■ AIM OF THE TASK ■
From the line containing "Expand the QuickTime Alternates group" to the end of the records below, output each line exactly; include both ends and nothing else.

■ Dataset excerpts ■
►

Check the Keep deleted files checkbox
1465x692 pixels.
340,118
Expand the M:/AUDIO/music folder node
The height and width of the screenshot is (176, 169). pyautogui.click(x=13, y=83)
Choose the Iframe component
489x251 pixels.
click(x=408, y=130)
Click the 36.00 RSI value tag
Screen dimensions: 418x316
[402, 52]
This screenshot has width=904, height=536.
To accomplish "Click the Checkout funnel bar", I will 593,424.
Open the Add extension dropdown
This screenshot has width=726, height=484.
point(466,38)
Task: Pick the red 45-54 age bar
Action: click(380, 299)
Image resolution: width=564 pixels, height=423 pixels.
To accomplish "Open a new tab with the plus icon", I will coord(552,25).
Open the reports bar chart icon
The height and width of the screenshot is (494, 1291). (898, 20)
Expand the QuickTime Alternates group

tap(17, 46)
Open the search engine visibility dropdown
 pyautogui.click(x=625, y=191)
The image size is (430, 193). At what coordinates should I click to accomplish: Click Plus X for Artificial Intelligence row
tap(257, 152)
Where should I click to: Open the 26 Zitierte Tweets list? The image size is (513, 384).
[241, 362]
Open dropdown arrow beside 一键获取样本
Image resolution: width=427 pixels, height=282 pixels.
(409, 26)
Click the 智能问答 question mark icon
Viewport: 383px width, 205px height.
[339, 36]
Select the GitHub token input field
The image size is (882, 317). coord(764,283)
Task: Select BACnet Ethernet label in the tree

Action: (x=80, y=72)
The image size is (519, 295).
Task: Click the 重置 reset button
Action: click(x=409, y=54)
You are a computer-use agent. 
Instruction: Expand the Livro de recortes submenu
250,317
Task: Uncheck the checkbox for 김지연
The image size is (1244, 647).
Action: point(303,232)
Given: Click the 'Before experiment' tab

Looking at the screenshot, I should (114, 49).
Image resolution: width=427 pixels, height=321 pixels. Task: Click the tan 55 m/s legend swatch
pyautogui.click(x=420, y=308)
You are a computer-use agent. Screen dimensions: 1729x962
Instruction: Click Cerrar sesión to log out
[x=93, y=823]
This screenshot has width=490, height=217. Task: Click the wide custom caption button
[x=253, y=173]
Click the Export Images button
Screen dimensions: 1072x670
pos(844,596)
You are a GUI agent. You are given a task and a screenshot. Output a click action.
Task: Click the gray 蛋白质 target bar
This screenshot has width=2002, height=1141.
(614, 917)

◄

■ SOLUTION TO THIS PROBLEM ■
Expand the QuickTime Alternates group

tap(17, 46)
Open the search engine visibility dropdown
 pyautogui.click(x=625, y=191)
The image size is (430, 193). At what coordinates should I click to accomplish: Click Plus X for Artificial Intelligence row
tap(257, 152)
Where should I click to: Open the 26 Zitierte Tweets list? The image size is (513, 384).
[241, 362]
Open dropdown arrow beside 一键获取样本
Image resolution: width=427 pixels, height=282 pixels.
(409, 26)
Click the 智能问答 question mark icon
Viewport: 383px width, 205px height.
[339, 36]
Select the GitHub token input field
The image size is (882, 317). coord(764,283)
Task: Select BACnet Ethernet label in the tree

Action: (x=80, y=72)
The image size is (519, 295).
Task: Click the 重置 reset button
Action: click(x=409, y=54)
You are a computer-use agent. 
Instruction: Expand the Livro de recortes submenu
250,317
Task: Uncheck the checkbox for 김지연
The image size is (1244, 647).
Action: point(303,232)
Given: Click the 'Before experiment' tab

Looking at the screenshot, I should (114, 49).
Image resolution: width=427 pixels, height=321 pixels. Task: Click the tan 55 m/s legend swatch
pyautogui.click(x=420, y=308)
You are a computer-use agent. Screen dimensions: 1729x962
Instruction: Click Cerrar sesión to log out
[x=93, y=823]
This screenshot has width=490, height=217. Task: Click the wide custom caption button
[x=253, y=173]
Click the Export Images button
Screen dimensions: 1072x670
pos(844,596)
You are a GUI agent. You are given a task and a screenshot. Output a click action.
Task: Click the gray 蛋白质 target bar
This screenshot has width=2002, height=1141.
(614, 917)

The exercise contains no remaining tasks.